The Federal High Court, Abuja has been urged to compel the Code of Conduct Bureau (CCB) to produce to the court the Certified True Copies of the asset declaration form of the Chairman of the Independent National Electoral Commission (INEC), Professor Mahmoud Yakubu, and his unmarried adult children in the custody of the Bureau.
An ex-parte motion numbered, FHC/ABJ/CS/33/2021 filled by Hon. Emmanuel Agonsi, through his counsel, Barrister E. C. Muokwudo, prayed the court to direct the CCB to produce the asset declaration form of Prof. Yakubu for the period of 2007 to 2012 and 2015 to 2020.
The ex-parte motion has the CCB and INEC as first and second respondents.
On December 20, 2020, the plaintiff had written the CCB seeking information on the asset declaration form of the INEC Chairman.
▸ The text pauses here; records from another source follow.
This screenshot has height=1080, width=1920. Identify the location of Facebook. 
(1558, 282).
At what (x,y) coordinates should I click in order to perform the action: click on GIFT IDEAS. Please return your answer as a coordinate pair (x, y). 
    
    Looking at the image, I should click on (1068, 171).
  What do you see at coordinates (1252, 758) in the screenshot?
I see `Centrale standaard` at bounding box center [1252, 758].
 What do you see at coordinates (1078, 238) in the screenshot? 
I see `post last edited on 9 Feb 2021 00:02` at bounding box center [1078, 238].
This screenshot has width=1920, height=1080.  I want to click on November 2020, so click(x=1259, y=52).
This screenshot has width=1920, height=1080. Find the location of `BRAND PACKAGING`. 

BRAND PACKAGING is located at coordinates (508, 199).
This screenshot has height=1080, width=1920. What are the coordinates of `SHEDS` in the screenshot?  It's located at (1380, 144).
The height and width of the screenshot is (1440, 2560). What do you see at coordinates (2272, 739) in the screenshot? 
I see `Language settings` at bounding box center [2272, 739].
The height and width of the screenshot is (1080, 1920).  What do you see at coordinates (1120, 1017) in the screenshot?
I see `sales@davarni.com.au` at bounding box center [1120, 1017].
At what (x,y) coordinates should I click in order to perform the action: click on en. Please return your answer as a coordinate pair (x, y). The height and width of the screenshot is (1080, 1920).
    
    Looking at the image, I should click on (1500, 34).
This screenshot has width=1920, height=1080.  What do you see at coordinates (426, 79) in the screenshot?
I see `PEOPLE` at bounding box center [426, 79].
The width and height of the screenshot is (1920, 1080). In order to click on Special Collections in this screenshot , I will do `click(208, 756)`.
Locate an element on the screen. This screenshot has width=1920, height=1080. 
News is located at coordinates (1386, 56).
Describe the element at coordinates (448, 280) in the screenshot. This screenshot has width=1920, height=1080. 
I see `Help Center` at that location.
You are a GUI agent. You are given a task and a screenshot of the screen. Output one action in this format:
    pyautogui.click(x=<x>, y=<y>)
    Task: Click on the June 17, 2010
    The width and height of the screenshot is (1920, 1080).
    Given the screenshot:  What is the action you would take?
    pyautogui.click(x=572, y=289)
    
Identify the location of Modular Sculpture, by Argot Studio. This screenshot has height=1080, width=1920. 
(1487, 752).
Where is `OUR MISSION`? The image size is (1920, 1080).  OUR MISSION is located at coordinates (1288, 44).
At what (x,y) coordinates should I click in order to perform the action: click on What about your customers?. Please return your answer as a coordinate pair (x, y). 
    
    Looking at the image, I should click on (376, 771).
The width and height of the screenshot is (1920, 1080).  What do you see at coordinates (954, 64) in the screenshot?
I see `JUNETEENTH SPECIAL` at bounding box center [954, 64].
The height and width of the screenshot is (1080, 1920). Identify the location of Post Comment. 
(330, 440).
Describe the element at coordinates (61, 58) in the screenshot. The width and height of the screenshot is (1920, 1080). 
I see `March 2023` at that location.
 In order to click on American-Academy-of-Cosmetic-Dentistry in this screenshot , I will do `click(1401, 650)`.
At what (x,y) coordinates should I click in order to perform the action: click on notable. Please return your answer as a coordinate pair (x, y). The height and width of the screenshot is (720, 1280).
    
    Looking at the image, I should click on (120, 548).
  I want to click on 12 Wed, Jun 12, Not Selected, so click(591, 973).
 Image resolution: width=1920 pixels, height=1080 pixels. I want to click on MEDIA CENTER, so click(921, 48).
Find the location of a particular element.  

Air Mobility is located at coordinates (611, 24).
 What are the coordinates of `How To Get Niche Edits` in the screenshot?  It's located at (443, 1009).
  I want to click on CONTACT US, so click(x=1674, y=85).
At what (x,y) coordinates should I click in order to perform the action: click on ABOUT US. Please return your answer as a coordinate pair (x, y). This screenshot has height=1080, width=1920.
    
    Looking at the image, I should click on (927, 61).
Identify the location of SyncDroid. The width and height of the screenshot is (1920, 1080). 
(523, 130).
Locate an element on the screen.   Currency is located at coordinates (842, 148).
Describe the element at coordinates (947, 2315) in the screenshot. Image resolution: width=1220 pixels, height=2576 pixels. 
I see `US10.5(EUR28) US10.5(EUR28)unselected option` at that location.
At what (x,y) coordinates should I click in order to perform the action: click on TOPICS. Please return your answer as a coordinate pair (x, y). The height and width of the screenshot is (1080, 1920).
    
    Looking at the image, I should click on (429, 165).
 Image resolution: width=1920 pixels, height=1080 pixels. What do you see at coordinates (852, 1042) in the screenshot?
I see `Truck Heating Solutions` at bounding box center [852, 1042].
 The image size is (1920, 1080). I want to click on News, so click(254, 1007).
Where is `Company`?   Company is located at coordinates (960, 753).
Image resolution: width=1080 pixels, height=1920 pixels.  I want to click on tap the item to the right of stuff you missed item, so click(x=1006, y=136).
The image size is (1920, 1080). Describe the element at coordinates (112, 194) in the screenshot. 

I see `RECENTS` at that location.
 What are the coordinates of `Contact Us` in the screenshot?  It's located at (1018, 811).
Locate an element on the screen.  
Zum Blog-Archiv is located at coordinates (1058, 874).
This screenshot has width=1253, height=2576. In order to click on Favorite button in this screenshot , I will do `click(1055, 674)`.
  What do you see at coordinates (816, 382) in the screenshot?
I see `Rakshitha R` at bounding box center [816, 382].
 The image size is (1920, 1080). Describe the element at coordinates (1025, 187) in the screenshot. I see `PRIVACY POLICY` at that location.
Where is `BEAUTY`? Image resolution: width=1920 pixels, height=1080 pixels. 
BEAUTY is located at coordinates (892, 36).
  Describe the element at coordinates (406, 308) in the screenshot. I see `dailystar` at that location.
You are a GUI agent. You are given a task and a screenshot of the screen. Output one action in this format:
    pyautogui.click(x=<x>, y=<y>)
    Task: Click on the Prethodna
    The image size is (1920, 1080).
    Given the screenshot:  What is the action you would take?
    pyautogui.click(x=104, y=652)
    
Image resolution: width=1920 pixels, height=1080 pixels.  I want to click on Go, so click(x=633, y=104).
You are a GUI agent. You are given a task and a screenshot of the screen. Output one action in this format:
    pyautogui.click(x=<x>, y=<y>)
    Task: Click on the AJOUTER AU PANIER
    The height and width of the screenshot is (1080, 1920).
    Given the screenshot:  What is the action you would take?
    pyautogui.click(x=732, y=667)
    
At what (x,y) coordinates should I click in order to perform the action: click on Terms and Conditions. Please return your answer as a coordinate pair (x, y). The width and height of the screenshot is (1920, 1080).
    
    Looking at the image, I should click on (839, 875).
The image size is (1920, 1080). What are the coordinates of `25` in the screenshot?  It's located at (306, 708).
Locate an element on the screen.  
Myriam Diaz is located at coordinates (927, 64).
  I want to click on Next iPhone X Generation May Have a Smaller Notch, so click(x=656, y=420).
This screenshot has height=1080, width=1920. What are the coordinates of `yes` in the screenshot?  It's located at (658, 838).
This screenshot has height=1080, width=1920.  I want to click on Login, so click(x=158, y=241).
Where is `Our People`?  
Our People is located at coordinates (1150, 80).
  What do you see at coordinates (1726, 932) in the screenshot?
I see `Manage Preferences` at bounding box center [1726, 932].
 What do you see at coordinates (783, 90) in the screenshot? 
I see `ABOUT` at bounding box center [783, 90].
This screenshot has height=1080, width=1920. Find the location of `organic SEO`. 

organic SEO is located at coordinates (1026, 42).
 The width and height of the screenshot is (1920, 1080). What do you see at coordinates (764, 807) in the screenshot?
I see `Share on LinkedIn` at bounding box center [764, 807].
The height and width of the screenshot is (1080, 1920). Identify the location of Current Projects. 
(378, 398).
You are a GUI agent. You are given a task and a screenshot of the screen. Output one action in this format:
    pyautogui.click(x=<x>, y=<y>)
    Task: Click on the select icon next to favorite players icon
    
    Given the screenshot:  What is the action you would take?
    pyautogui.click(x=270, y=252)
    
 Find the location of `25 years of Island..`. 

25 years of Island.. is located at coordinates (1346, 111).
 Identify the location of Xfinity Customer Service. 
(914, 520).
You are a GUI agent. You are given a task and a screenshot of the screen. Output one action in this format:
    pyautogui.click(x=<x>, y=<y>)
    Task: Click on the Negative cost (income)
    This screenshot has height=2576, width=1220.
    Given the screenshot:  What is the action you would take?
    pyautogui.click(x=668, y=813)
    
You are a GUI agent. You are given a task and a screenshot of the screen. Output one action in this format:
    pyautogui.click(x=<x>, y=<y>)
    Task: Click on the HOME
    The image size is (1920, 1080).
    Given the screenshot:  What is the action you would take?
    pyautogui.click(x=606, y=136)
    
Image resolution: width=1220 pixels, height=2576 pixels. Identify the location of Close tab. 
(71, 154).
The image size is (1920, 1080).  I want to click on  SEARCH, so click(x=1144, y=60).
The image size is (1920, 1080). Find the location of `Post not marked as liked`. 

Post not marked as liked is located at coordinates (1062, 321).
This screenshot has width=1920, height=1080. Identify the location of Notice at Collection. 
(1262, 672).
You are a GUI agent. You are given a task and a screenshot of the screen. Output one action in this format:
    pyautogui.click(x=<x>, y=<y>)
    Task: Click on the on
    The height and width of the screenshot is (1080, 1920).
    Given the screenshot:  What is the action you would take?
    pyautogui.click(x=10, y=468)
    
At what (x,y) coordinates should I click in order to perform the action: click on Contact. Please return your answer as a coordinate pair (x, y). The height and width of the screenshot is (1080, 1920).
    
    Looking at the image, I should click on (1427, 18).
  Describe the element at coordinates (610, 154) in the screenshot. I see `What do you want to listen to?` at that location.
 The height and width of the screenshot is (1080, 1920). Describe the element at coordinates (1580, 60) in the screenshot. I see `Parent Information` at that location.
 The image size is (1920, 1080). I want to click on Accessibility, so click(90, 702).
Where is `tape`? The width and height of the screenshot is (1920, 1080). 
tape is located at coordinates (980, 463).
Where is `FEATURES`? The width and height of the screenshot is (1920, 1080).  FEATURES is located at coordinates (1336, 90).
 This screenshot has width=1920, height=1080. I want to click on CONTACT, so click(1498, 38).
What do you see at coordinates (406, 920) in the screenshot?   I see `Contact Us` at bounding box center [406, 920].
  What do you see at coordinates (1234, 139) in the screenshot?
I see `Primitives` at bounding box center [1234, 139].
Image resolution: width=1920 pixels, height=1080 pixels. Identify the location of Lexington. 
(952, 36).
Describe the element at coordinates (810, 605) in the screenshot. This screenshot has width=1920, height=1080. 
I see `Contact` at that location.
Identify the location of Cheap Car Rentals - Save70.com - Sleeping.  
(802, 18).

The letter acknowledged by the Office of the Chairman of the CCB, reads, “I am the promoter of Public Officer Integrity and Accountability Forum with the aim of fighting corruption and allied vices among public officers in Nigeria. Accordingly, pursuant to Section 1 of the Freedom of Information Act, Laws of the Federation of Nigeria 2011 and based on the information and records of Asset Declaration Forms of public officers, including Prof. Mahmoud Yakubu, the Chairman of the Independent National Electoral Commission (INEC) and his unmarried adult children kept by the Code of Conduct Bureau (CCB)”.
Some of the assets the plaintiff is praying the court to declare open are details of asset declaration made by Prof. Yakubu when he held office as TETFUND Executive Secretary between 2007 to 2012 and as INEC chairman between 2015 to 2020.
He is also asking the court to order the CCB to furnish him with information about all the properties, assets and liabilities of his unmarried adult children submitted to the CCB for the period covered.
The plaintiff prayed the court for a declaration that the 1st respondent (CCB) has a statutory and public duty to furnish the applicant with information and details concerning the 2nd respondent (Prof. Yakubu) as contained in the applicant’s letter dated December 17, 2020.
He also prayed the court to declare that the refusal or failure of CCB to respond to, or comply with the applicant’s request as contained in his letter dated December 17, 2020 constitutes a refusal/failure of the CCB statutory and/or public duty to the applicant and therefore unlawful, illegal, abuse of power, abuse of discretion and ultra vires.